Doesn’t sound like a good plan to me.
With all due respect Eric Fairfield does a pretty good imitation of George W. Bush there. You know, Bush has run a totally incompetent administration that Republicans will be pointing to for years as proving that government can’t do anything right.
How about
0.40 in lower payroll taxes
0.40 in infrastructure
0.20 in R&D
or some such. Never put someone in charge of something they believe can’t work.
Eli,
You had fun with the ad hominem attack.
My point, apparently not well presented, is that tax dollars routinely vanish into new and larger government. They do not come back, as you suggest, directly to companies before the government takes a large cut. Thus a dollar in taxes is worth $0.10 in direct investment. How do you get your dollar back in investment once you give it to the government? To me, you have broken down the $0.10 in rebates not the original $1.00 in taxes.
As to comparing me to W., you might consider learning who I am before you say such things.
I understand Eric pessimism and Eli’s optimism, but i think a 100% rebate (per CAPITA over 18) is possible. Everyone knows how to divide $lots/people to get THEIR share and a check that comes out short would NOT be popular.
That said, the gov’t shouda put a tax in that rises as crude prices fall. Too late now, but not for the future.
Sorry Eric, that was not an attack on you, but on the incredibly corrosive “government bad” troph which has caused huge damage. It is simply unreasonable to think that anyone who holds to it will ever make government work, and New Orleans is a real example of where government has to work.
One of the worst things has been that those in favor of drowning the government in a bathtub have not been challenged in recent years. I hope that they will be challenged more frequently.

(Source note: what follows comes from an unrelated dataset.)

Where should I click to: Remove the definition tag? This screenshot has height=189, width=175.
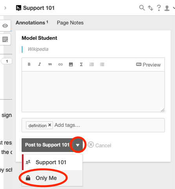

If they don’t like it, well, that is their problem
OTOH, yes, there probably will be some friction in the system as Dave points out, but now is a good time to start with oil prices so low because of how unregulated free enterprise has ruined the economy.
Two things for Dave and Eli.
Friends and i have been trying to track back and assign blame for the current financial and housing mess.
Democrats and Republicans all have a share of the blame.
For instance, the mess at Freddie Mac and Fannie Mae goes back a long time, mostly with the support of House republicans who appear to have thought “Housing owning good.” without having the second thought “What if they can’t pay the mortgage?”
As to Wall Street, the people who set up the rules so that the greedy on Wall Street could profit handsomely appear, again, to be congress. Even Obama had major contributions from the financial industry and tort lawyers.
On renewable energy, I have a simple plan. I have a small company. We are making good new products. These products will provide electricity more cheaply and with a smaller carbon footprint than existing products do.
I figure that if we make good products and sell them at a good value, without the need for government subsidies, then we will do fine. We should make a lot of money. We plan to use this money to do other good things.